Johann Karl Heinrich Wuttke (12 February 1818 - 14 June 1876, Leipzig) was a German historian and politician.

==Life==
He was born in Brieg in the Prussian Province of Silesia (present-day Brzeg, Poland), where his father was a mayor. From 1829 he attended the Gymnasium in Breslau and. Having obtained his Abitur degree in 1836, he went on to study history, philosophy and philology at the city's university, where he befriended professor Hoffmann von Fallersleben. He did his doctorate in 1839 with a dissertation on Thucydides. In 1841 he became lecturer Privatdozent of history at the University of Leipzig, having received his habilitation from Wilhelm Wachsmuth, again with a treatise on Thucydides. In 1848 he succeeded Friedrich Christian August Hasse as full professor at the auxiliary sciences of history department in Leipzig.

Wuttke maintained good relations with the Saxon education minister Karl Ludwig von der Pfordten. From May 1848, he was a member of the revolutionary Frankfurt Parliament. A close ally of the progressive politician Robert Blum, he joined the left-wing Württemberger Hof faction. In parliament, he advocated a "Greater German" solution and refused to offer King Frederick William IV of Prussia the German Imperial crown. Later he approached the policies of Ferdinand Lassalle.

Wuttke's "Greater German" conception also led to conflicts with academics promoting a Prussian-led unification of Germany, such as Georg Voigt, Anton Heinrich Springer, and especially young Heinrich von Treitschke, who diligently attended his lectures but developed a deep loathing against him. Even at Leipzig University, Wuttke tried to implement several academic reforms which later were also backed by the Saxon court. After the death of cultural historian Gustav Klemm in 1867 he demanded the acquisition of his comprehensive collections which created the basis for the Leipzig Museum of Ethnography. He held his post at Leipzig University until his death in 1876, when the chair was renamed Auxiliary sciences of Medieval and Modern History led by Carl von Noorden.

== Work ==
Among his numerous published works was a History of Scripture, covering a wide range of non-alphabetical writing from tattoo, cuneiform and hieroglyphs to Japanese and Chinese characters, as well as an 1854 edition of Aethicus Ister titled Aethici Istrici Cosmographia ab Hieronymo ex Graeco Latinum breviarium redacta. Other significant works by Wuttke include:
- König Friedrich's des Großen Besitzergreifung von Schlesien und die Entwicklung der öffentlichen Verhältnisse in diesem Lande bis zum Jahre 1740, 1841-1843 (two volumes). – Frederick the Great's seizure of Silesia, etc.
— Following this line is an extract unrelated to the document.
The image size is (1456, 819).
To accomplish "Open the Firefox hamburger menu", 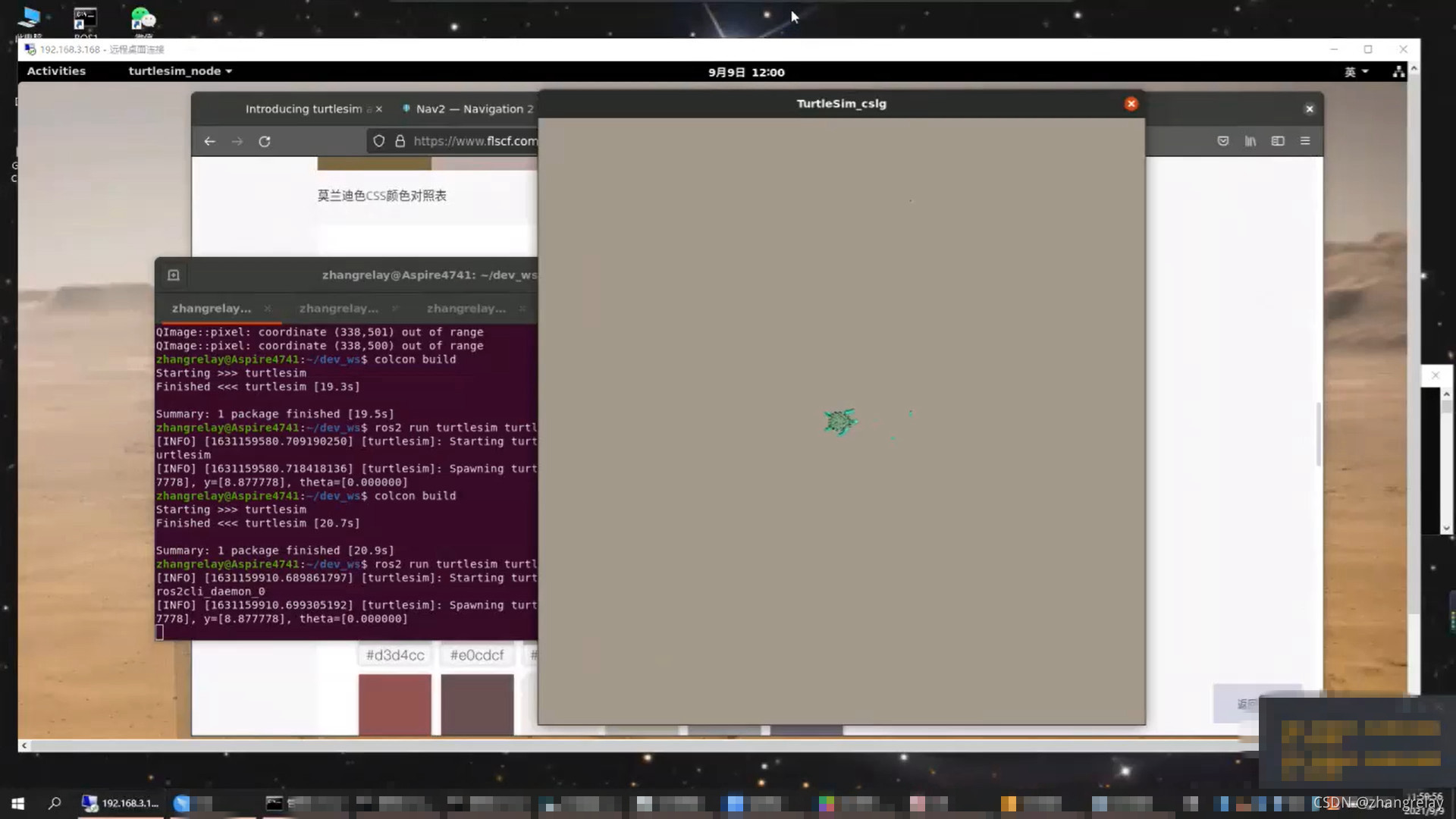I will 1305,141.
- Polen und Deutsche Politische betrachtungen, 1846 – Poland and German political considerations.
- Ueber Erdkunde und Karten des Mittelalters, 1853 – On geography and maps of the Middle Ages.
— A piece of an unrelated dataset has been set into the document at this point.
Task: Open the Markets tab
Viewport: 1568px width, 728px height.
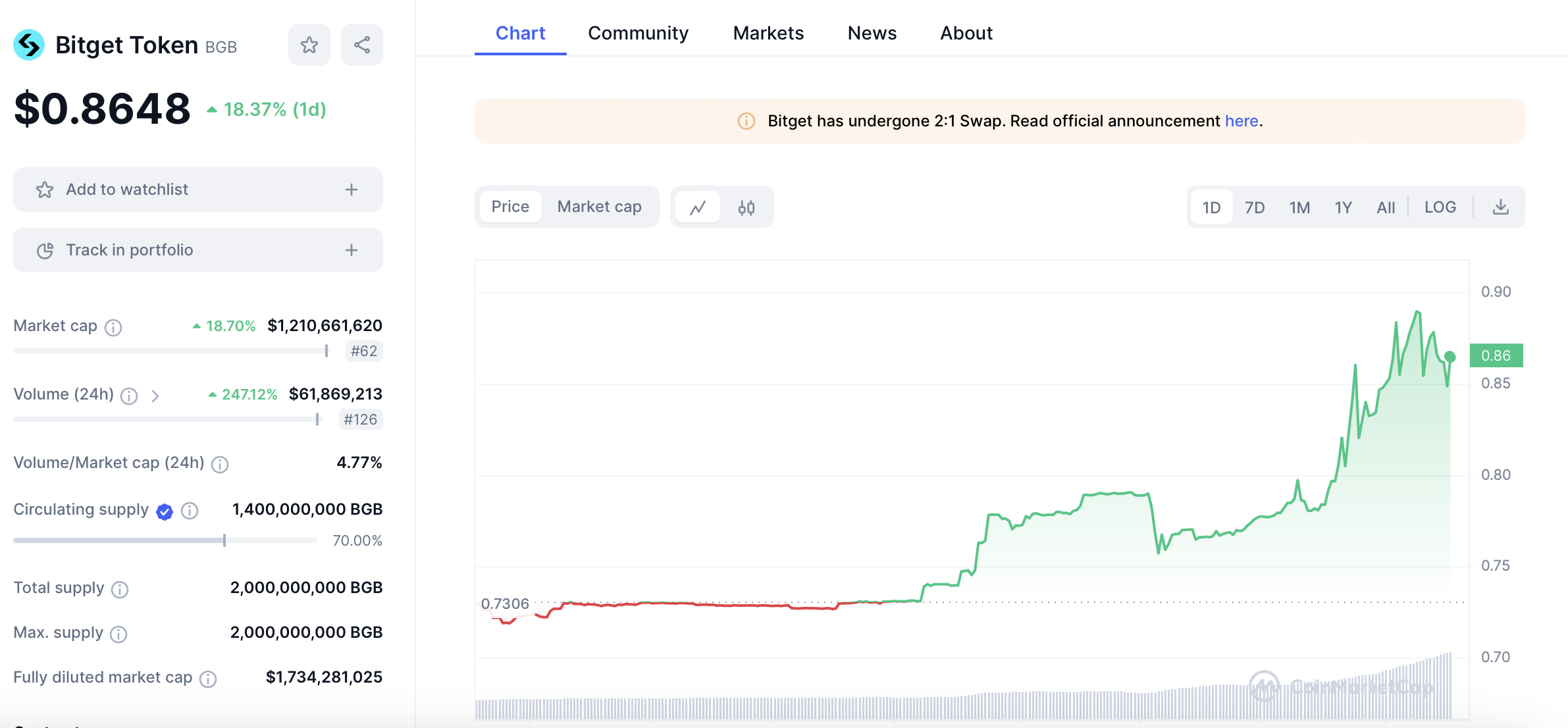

- Die Völkerschlacht bei Leipzig, 1863 – The Battle of Leipzig.
- Städtebuch des Landes Posen. Codex diplomaticus: Allgemeine Geschichte der Städte im Lande Posen. Geschichtliche Nachrichten von 149 einzelnen Städten. Leipzig 1864 (E-Copy) – Historical descriptions of 149 towns of the land of Posen (former German Provinz Posen).
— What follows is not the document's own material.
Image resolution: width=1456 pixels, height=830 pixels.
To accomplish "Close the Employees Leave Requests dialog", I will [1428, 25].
- Zur Geschichte der Erdkunde im letzten Drittel des Mittelalters : die Karten der Seefahrenden Völker Südeuropas bis zum ersten Druck der Erdbeschreibung des Ptolemäus, 1871 – On the history of geography in the last third of the Middle Ages, etc.
- Die deutschen Zeitschriften und die Entstehung der öffentlichen Meinung. Ein Beitrag zur Geschichte des Zeitungswesens, 1875 – German magazines and the formation of public opinion. A contribution to the history of the newspaper business.